About 17,000 Boeing workers are due to receive layoff notices this week as the manufacturer begins to reorganize the business in the effort to resolve its financial instability. Last month Boeing chief executive officer Kelly Ortberg issued a memo announcing a company-wide 10% workforce reduction, which is now expected to be implemented by mid-January.
Boeing has not posted an annual profit since 2018, the year that the design defects in the 737 MAX first appeared. It has totaled more than $25 billion in losses since then. It also has trouble producing aircraft to meet the thousands of outstanding orders for its commercial aircraft.

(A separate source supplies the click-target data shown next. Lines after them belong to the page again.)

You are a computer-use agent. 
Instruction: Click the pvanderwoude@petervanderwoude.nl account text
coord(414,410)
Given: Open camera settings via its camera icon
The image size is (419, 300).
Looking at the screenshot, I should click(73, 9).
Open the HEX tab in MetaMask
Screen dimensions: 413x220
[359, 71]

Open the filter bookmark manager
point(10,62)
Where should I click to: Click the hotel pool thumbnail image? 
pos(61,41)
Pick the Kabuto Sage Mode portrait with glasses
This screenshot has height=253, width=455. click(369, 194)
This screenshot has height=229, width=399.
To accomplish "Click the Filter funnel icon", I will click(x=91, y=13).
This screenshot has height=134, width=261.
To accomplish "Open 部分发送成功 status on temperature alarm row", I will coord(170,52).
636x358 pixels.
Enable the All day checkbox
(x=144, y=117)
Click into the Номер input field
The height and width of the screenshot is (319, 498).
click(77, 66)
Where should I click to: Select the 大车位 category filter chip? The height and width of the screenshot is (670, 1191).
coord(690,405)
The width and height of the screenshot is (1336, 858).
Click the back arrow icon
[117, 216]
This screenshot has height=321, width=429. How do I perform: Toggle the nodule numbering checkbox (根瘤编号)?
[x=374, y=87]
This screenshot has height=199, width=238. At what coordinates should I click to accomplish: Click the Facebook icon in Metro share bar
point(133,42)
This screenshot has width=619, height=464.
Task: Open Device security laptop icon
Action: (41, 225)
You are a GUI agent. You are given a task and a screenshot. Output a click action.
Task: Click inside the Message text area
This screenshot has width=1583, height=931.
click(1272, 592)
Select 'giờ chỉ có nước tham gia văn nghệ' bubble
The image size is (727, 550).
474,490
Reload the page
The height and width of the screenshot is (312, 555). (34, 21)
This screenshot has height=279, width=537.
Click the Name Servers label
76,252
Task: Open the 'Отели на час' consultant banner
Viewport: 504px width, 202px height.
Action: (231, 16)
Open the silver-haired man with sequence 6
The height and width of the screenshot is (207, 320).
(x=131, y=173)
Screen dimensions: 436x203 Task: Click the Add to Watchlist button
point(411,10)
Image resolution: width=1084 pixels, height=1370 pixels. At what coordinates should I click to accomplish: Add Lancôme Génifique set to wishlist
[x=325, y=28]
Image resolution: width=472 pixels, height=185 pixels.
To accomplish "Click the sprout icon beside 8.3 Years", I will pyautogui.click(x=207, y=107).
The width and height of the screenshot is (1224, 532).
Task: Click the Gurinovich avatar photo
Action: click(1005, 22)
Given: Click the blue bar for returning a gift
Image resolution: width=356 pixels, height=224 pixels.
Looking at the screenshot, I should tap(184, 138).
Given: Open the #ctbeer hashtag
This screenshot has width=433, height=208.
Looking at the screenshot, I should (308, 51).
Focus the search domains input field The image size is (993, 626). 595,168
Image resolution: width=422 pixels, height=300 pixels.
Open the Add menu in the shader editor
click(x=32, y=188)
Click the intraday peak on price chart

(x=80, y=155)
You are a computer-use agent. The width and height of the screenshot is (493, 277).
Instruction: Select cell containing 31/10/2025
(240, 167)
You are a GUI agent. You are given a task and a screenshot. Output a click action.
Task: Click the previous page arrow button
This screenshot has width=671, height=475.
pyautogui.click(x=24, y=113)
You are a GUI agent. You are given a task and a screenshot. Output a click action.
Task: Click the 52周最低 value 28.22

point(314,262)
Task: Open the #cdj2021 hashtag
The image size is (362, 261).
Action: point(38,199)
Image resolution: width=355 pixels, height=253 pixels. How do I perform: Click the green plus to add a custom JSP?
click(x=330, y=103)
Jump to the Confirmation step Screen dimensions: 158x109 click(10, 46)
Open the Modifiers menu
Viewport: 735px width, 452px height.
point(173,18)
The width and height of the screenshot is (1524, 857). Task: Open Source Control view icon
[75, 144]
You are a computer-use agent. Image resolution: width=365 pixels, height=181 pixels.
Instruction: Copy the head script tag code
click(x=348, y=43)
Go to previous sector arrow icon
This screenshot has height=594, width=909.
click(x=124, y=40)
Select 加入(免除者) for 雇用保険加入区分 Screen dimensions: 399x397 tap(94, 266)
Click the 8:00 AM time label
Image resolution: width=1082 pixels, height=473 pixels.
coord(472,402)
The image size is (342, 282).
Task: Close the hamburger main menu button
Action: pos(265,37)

The job cuts will involve executives, managers, and regular employees across the company, both Boeing Commercial Airplanes and Boeing Defense, Space and Security – but not affected will be production-level workers involved in building aircraft. That means the downsizing will not affect the estimated 33,000 workers in Washington and Oregon who recently agreed to a new labor contract and ended their nearly two-month strike.
"Our business is in a difficult position, and it is hard to overstate the challenges we face together," wrote to all Boeing workers in his October message.
"We need to be clear-eyed about the work we face and realistic about the time it will take to achieve key milestones on the path to recovery," he added. "We also need to focus our resources on performing and innovating in the areas that are core to who we are, rather than spreading ourselves across too many efforts that can often result in underperformance and underinvestment."
In addition to the job cuts, Boeing will delay the first deliveries of its 777X aircraft, the updated twin-engine widebody jet that Boeing has promoted as “the world’s largest and most efficient twin-engine jet.” Boeing has booked more than 500 orders for the 777X, but the deliveries were initially planned for 2021 and have been postponed several times.
The first delivery for the 777X is now planned for 2026, according to Ortberg’s memo.
Also, Boeing will complete its order book for the 767 Freighter aircraft and cease production of that model in 2027. It will continue to manufacture the KC-46A Tanker, a military aircraft based on the 767.
Ortberg reported that Boeing Defense’s “performance on fixed-price development programs is simply not where it needs to be,” and he indicated the 3Q results for the unit will be impacted by work stoppage for military programs based on commercial aircraft platforms.